Almost a decade later, I am here writing this blog. Kristof is soon to be a teenager (where has the time gone!), enjoying playing sport (football and table tennis in particular), spending time with friends and he has just started his second year in secondary school. He is the kindest, most downright hilarious and caring young man you could ever meet. I couldn’t be prouder of how far he has come since his transplant and his journey really just comes to show how much of a difference a new organ can make to someone, as well as their loved ones.
Kristof is my whole world and more. I could never imagine life without him. I can’t thank his donor and donor family enough for the second chance they have given him and our family by saying yes to organ donation. There’s no greater gift than the gift of life and we have been blessed to receive it.
I would also like to take this opportunity to share with you a petition I have started recently in the hope to make basic education about organ donation a compulsory part of the secondary school curriculum here in the UK. I believe that education is the key to change, and by educating young people we can save so many more lives and get the nation talking about their wishes. Education in schools is also one of the aims of Lucia’s campaign, Live Loudly Donate Proudly. The petition is on change.org, please take a look and share the message.

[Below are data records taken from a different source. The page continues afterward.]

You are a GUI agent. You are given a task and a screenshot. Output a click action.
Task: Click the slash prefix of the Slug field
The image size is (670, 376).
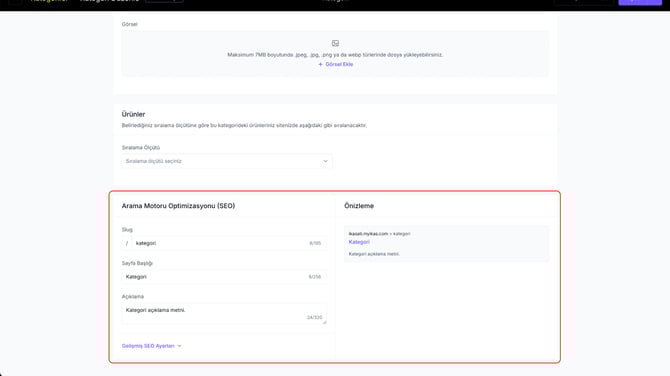(x=127, y=243)
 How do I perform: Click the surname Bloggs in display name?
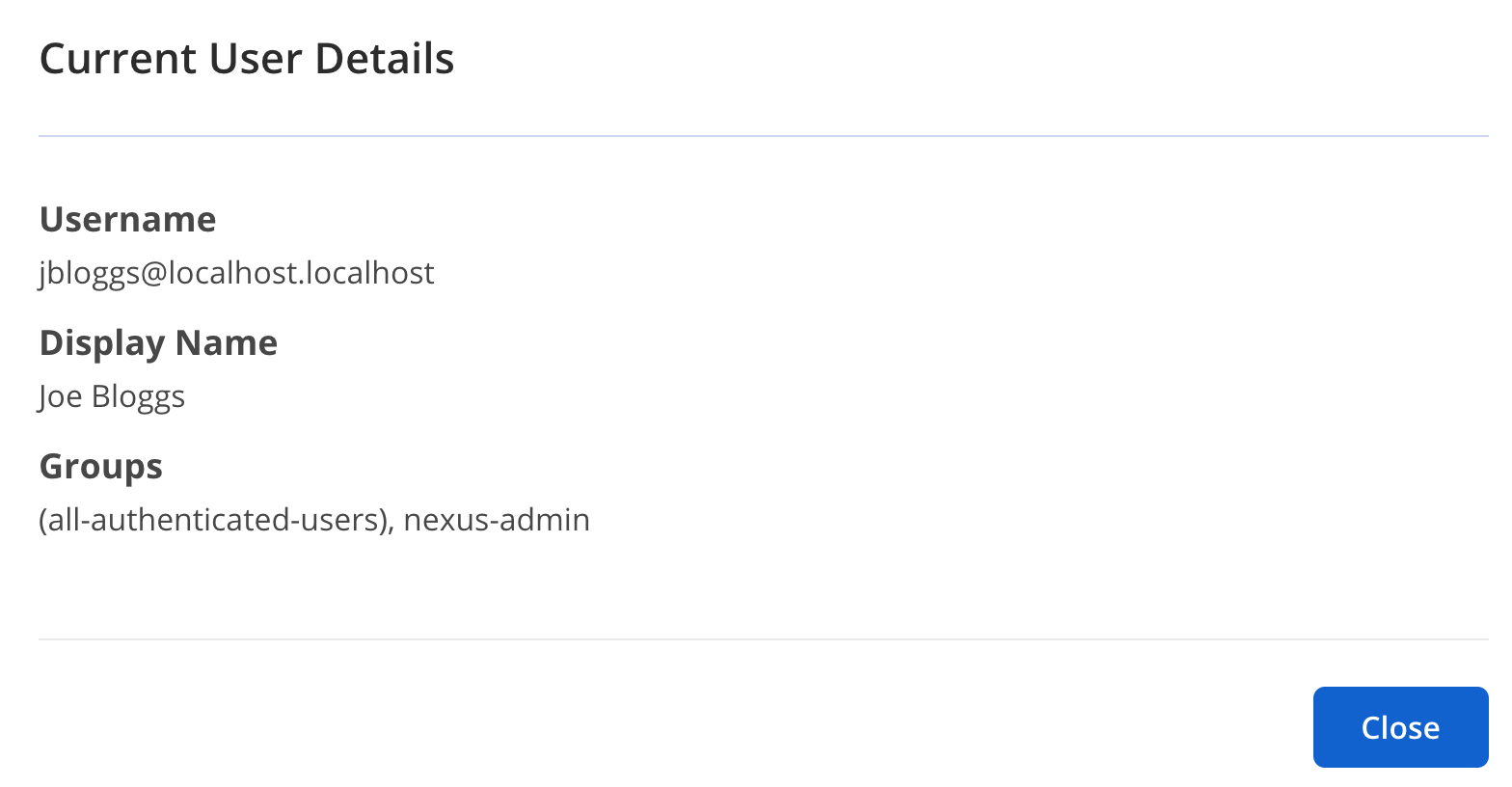(138, 396)
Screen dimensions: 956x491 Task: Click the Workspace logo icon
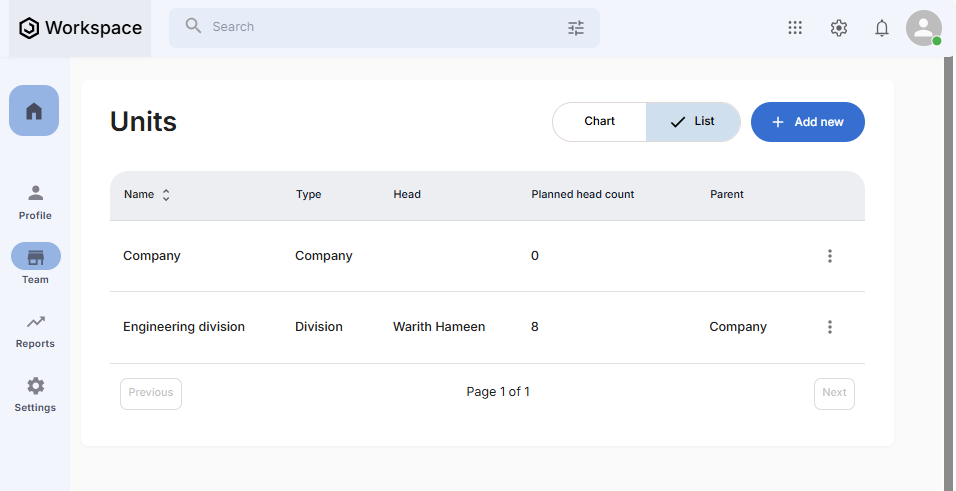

As I come to the end of writing this blog, I would like to say a massive thank you to Lucia’s family for this opportunity to share my perspective of organ donation during organ donation week; what a wonderful idea to help raise awareness and continue the incredible project which Lucia started. I would also like to thank you for taking the time to read this blog. Please, have the organ donation conversation with your loved ones, because by saying yes to organ donation you’re not only saving lives, but you’re also giving someone’s mum, dad, daughter, son, brother, sister or friend more precious time with their loved one and a second chance to make memories and enjoy the gift of life.